Recorded data
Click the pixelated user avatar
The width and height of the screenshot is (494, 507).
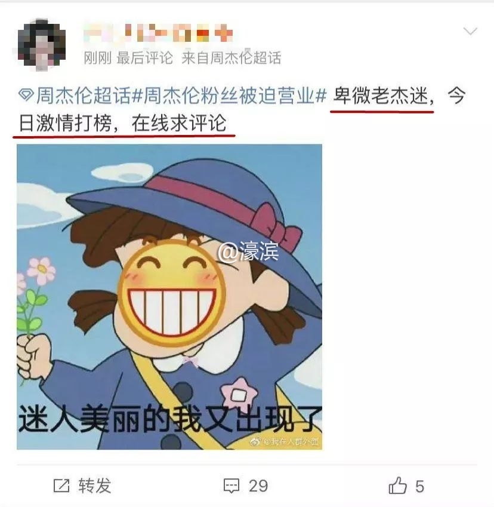[x=41, y=45]
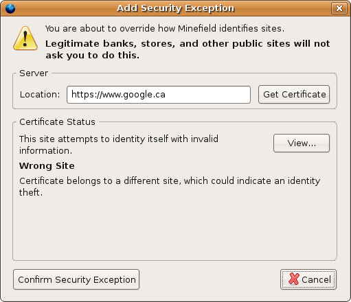This screenshot has height=302, width=351.
Task: Confirm Security Exception for this site
Action: click(76, 279)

## AIM OF THE TASK:
Would you return all of the entries unchanged while omitting the images?

## SOLUTION FOR THIS PROBLEM:
Click the pixelated user avatar
The width and height of the screenshot is (494, 507).
[x=41, y=45]
This screenshot has height=302, width=351.
Task: Confirm Security Exception for this site
Action: click(76, 279)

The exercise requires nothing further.